A couple EMS areas I've worked in have had a blood pressure based nitro dosing system from CHF patients. For example, if someones pressure is 100-120, they'd get one 0.4mg dose, 120-200, two 0.4mg doses, 200 and above, three 0.4 mg doses, every five minutes, with a max of nine doses or a B/P of 100 systolic, and lasix only in extreme cases.

What I am looking for is any study documentation to a dosing system like this. I am trying to get the EMS agency that I am working in to take a new look at their CHF protocol, and hopefully modify it. As it currently stands, medication wise, you give one 0.4 mg of NTG, along with 40 mg of Lasix if the pt is not taking a diaeretic, or 80 mg if they are.

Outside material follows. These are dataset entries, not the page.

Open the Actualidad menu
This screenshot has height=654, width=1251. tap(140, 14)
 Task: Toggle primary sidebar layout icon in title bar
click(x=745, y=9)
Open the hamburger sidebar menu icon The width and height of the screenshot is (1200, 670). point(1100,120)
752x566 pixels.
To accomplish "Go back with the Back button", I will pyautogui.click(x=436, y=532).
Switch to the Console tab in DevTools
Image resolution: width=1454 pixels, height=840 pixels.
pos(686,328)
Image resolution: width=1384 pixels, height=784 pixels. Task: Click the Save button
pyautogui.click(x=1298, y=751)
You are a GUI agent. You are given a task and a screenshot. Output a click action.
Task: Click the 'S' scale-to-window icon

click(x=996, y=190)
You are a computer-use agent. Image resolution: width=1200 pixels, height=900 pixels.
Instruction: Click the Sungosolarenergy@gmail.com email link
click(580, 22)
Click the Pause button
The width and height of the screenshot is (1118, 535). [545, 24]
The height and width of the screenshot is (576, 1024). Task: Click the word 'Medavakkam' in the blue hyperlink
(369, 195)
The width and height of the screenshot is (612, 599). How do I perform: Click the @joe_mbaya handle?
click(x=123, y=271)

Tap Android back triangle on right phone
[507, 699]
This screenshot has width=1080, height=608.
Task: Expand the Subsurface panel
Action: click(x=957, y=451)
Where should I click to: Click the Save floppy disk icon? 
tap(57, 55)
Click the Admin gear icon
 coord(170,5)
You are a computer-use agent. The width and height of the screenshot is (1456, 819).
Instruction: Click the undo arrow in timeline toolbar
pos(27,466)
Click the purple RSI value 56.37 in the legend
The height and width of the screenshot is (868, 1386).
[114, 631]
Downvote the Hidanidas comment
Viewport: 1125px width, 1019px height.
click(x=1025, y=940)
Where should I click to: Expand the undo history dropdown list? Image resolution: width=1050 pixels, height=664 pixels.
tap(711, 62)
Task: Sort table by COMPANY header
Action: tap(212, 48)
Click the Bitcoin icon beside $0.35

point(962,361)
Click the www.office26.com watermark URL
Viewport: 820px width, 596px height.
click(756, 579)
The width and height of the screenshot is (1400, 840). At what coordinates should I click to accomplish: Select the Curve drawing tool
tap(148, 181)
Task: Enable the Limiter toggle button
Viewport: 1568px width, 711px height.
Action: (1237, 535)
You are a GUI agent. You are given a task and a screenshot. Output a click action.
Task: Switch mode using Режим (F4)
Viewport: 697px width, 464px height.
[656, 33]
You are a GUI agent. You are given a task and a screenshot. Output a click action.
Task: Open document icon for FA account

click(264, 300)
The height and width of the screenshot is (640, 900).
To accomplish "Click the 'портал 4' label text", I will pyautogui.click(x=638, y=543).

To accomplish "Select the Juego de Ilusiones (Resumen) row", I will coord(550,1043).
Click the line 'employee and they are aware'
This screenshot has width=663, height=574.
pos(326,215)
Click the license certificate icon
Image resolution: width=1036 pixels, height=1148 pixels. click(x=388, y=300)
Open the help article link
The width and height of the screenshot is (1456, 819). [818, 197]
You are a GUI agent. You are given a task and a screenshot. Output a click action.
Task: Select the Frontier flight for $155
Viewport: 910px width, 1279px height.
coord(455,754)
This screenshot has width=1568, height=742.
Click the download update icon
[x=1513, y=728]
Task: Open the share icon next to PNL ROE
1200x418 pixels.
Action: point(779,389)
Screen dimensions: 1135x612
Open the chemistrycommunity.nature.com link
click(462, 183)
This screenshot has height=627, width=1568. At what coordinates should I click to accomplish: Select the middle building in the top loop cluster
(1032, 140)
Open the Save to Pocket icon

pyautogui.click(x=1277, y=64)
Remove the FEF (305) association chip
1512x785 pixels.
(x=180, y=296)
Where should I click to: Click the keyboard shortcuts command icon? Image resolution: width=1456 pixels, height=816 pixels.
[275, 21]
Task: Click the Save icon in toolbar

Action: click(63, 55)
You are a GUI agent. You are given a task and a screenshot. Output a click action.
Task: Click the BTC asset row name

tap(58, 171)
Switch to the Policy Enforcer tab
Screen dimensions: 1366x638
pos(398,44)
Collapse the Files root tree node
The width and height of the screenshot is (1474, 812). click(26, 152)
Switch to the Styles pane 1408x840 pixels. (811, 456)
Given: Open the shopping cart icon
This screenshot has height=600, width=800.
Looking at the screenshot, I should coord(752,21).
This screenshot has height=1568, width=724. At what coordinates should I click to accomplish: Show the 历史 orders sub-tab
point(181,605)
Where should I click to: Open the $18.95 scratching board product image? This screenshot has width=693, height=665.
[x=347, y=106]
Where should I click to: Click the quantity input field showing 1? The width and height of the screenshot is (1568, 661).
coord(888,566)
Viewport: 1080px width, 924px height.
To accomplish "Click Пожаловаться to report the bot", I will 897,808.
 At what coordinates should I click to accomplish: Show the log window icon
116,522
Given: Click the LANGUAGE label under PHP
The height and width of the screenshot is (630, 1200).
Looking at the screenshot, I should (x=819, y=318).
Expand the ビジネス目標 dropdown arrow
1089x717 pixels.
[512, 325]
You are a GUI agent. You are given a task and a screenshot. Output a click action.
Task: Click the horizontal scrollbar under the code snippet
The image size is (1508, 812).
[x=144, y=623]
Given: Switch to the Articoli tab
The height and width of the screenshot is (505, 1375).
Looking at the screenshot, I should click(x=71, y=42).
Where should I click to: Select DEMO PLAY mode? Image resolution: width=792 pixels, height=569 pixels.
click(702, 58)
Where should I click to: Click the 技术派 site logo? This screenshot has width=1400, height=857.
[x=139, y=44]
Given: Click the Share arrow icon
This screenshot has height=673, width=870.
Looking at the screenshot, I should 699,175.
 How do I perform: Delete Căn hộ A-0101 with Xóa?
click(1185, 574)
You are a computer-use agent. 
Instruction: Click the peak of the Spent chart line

I'd love to add other medications like nitro paste, but all I have to work with is ntg and lasix due to local pollices with regards to medications.

If anyone knows of any case studies, could you link them to me?

Many thanks

Posted

In my region we give 0.4mg ntg every 5 minutes as long as bp remains above 100 systolic. We can also add an inch of ntg paste as an alternative or in addition to ntg spray with the same bp requirements. Lasix is 40 mg or twice the Pt's single dose, up to 160 mg. We used to have morphine in the protcol but they took that out recently. I always thought the morpine really helped with the bad CHF'ers. We are now looking at adding C-PAP.

Posted

The following is part of the PA state protocol on CHF:

Give nitroglycerin dose based upon blood pressure:

a. 3 SL tablets or sprays – for SBP > 180

b. 2 SL tablets or sprays – for SBP 140-180

c. 1 SL tablet or spray – for SBP 100-140

d. For patients on CPAP who do not tolerate SL NTG, may use 1 – 2 inches of topical

nitroglycerin paste, if available.

4. NTG may be repeated every 3-5 minutes as long as blood pressure is greater than 100 systolic.

[Note: One NTG repeated every 5 minutes is equivalent to a NTG infusion of 80 mcg/min]

For the complete protocol follow this link:

http://www.dsf.health.state.pa.us/health/l...ve_07-01-07.pdf

Posted

Ours is very simple:

Nitro 0.8mg if you have a line and it's above 140 systolic

Nitro 0.4mg if you don't have a line and it's about 140 systolic or if you do have a line and it's above 100

Lasix 40mg-80mg IVP at medic's discretion for if they even give it.

Posted

NYC protocols:

SL nitro q5 max 3 doses(no nitrates if sbp<100 unless you have a line)

1-1.5 inches of nitropaste

20-80 of lasix

CPAP if your agency has it (most dont)

You can call the Doc for morphine (which can work pretty well)

By the way, I have seen many tubes avoided with the use of the CPAP. It really does wonders with the bad APE's. If your agency is considering it, support it, unless of course you wanna practice your RSI.

Posted

ok..well the Docs these days are getting away from Lasix..period. There is a good use for it, but most will say no..or be very reluctant to authorize it..but the thing nowadays is BIPAP..which works wonders

  • 2 weeks later...
Posted

Our system eliminated Lasix in January based on studies that Lasix does not releave CHF in the acute setting, it works well over time, but not for the field. They also felt that too many medics were pushing Lasix on pneumonia pts because they heard crackles and did not realive that the pt had a feaver and was dehydrated which did not help that issue any.

Now we give 0.4mg NTG SL q. 3-5min w/ no dose limit while SBP is 100 or greater. We also perform 12-Lead ECG and start CPAP if they are alert and SpO2 is 95 or less. The CPAP works wonders for these pts, but we continue to give the NTG w/ the CPAP in order to decrease that preload which needs higher doses of NTG to occur.